Reputation: 11669
I have a csv file like this:
[email protected], 01-05-2014
[email protected], 01-05-2014
[email protected], 01-05-2014
[email protected], 01-05-2014
I need to read the above csv file and extract domain name and also the count of emails address by domain name and date as well. All these things I need to insert into MySQL database but somehow I am stuck how to insert into MySQL database after iterating the list I got.
Query will be like this:
INSERT INTO domains(domain_name, cnt, date_of_entry) VALUES (%s, %s, %s);
Below is the code
#!/usr/bin/python
import fileinput
import csv
import os
import sys
import MySQLdb
from collections import defaultdict
lst = defaultdict(list)
d_lst = defaultdict(list)
# ======================== Defined Functions ======================
def get_file_path(filename):
currentdirpath = os.getcwd()
# get current working directory path
filepath = os.path.join(currentdirpath, filename)
return filepath
# ===========================================================
def read_CSV(filepath):
domain_list = []
domain_date_list = []
sorted_domain_list_bydate = defaultdict(list)
with open(filepath, 'rb') as csvfile:
reader = csv.reader(csvfile)
for row in reader:
# insert the 1st & 2nd column of the CSV file into a set called input_list
email = row[0].strip().lower()
date = row[1].strip()
domain_date_list.append([date, email[ email.find("@") : ]])
domain_list.append(email[ email.find("@") : ])

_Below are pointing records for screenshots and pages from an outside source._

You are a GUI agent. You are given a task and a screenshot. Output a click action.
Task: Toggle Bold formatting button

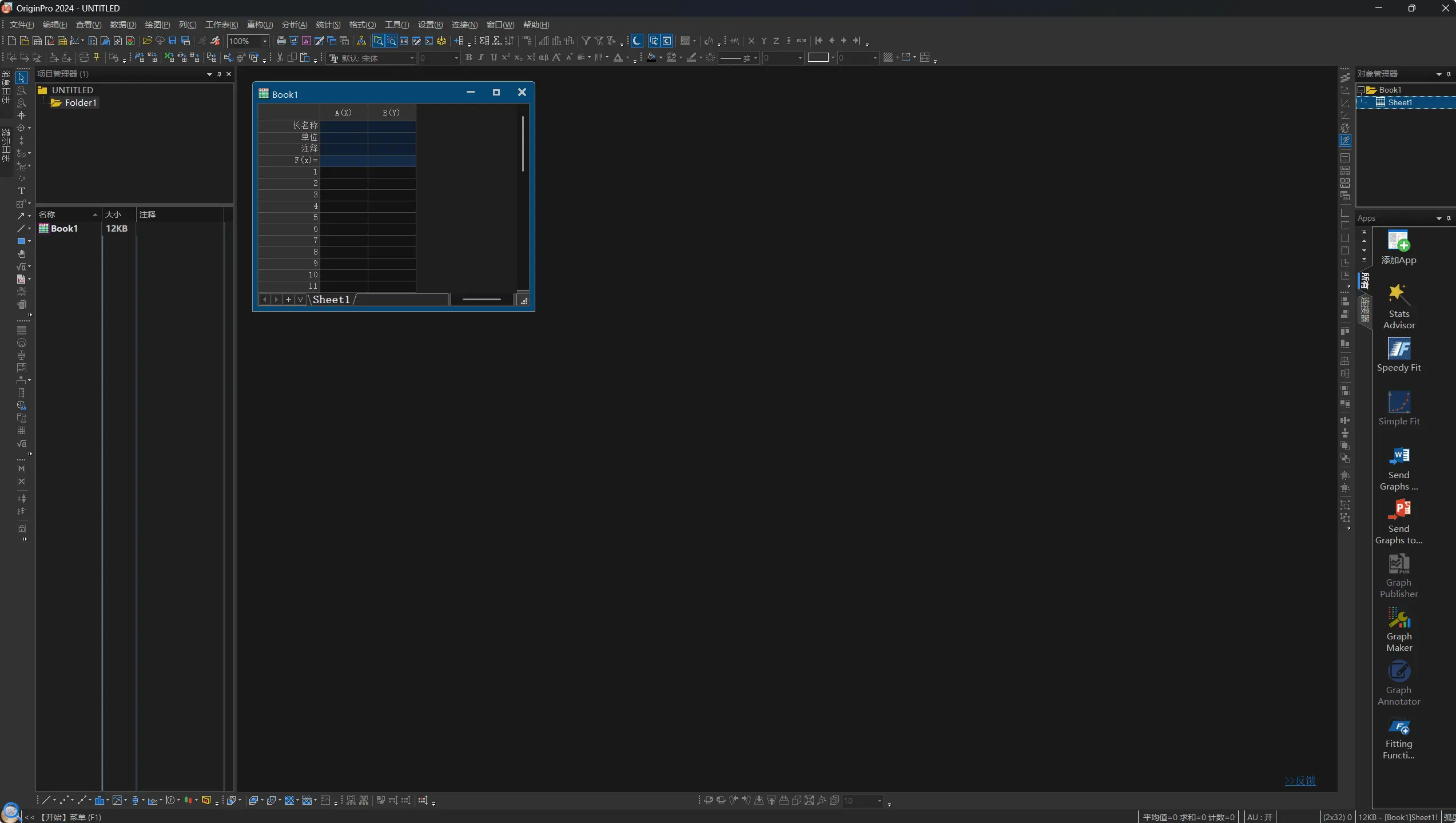[468, 58]
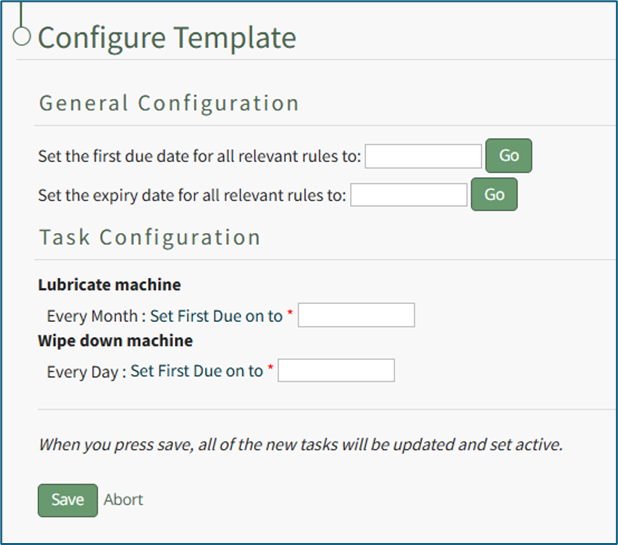Image resolution: width=618 pixels, height=545 pixels.
Task: Focus the first due date for all rules field
Action: click(424, 156)
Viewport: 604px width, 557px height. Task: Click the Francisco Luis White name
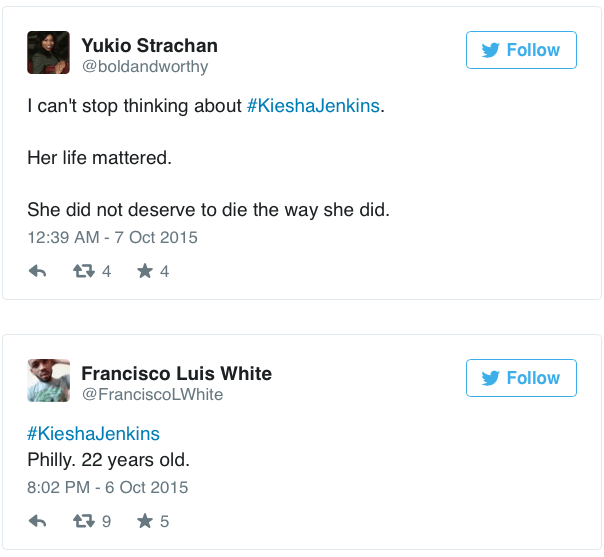176,373
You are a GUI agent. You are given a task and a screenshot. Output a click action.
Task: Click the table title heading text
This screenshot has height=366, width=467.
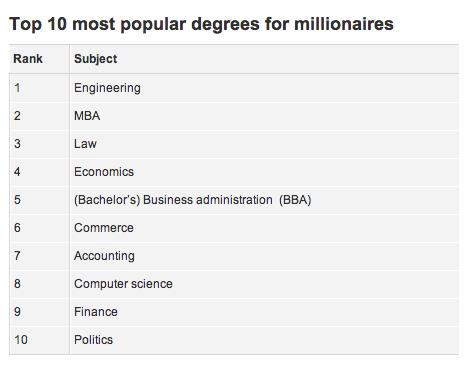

for k, v in domain_date_list:
sorted_domain_list_bydate[k].append(v)
# remove duplicates from domain list
domain_list = list(set(domain_list))
return sorted_domain_list_bydate, domain_list
# ===========================================================
def update_DB(lst):
# open a database connection
db = MySQLdb.connect(host="localhost", # your host, usually localhost
user="root", # your username
passwd="abcdef1234", # your password
db="test") # name of the data base
cur = db.cursor()
a = []
for k, v in lst.items():
# now what should I do here?
# this is what I am confuse
db.commit()
db.close()
# ==========================================================
# ======================= main program =======================================
path = get_file_path('emails.csv')
[lst, d_lst] = read_CSV(path) # read the input file
update_DB(lst) # insert data into domains table
I am confuse in update_DB
method.
Upvotes: 0
Views: 5290
Reputation: 174624
I am not sure why you have such a complicated program for a simple task. Lets start from the top:
You need to first organize your data correctly by domain, date and then count.
import csv
from collections import defuaultdict, Counter
domain_counts = defaultdict(Counter)
with open('somefile.csv') as f:
reader = csv.reader(f)
for row in reader:
domain_counts[row[0].split('@')[1].strip()][row[1]] += 1
Next, you need to insert each row correctly in the database:
db = MySQLdb.connect(...)
cur = db.cursor()
q = 'INSERT INTO domains(domain_name, cnt, date_of_entry) VALUES(%s, %s, %s)'
for domain, data in domain_counts.iteritems():
for email_date, email_count in data.iteritems():
cur.execute(q, (domain, email_count, email_date))
db.commit()
As your dates are not being inserted correctly, try this updated query instead:
q = """INSERT INTO
domains(domain_name, cnt, date_of_entry)
VALUES(%s, %s, STR_TO_DATE(%s, '%d-%m-%Y'))"""
Upvotes: 2
Reputation: 5113
the read_csv function here is returning the sorteddomainlistbydate,and the domain_list (which is a list), used by the update_db function, that's where you do the insert.
your list just contains the domain names, while what it should for per pair of key vals should contain the domain name and the count like
google.com,2
live.com,1
for k, v in lst.items():
cur.execute("INSERT INTO domains(domain_name, cnt, date_of_entry) VALUES ('" + str(k) + "','" + str(v) + "','" + str(time.strftime("%d/%m/%Y"))+"')")
Upvotes: 0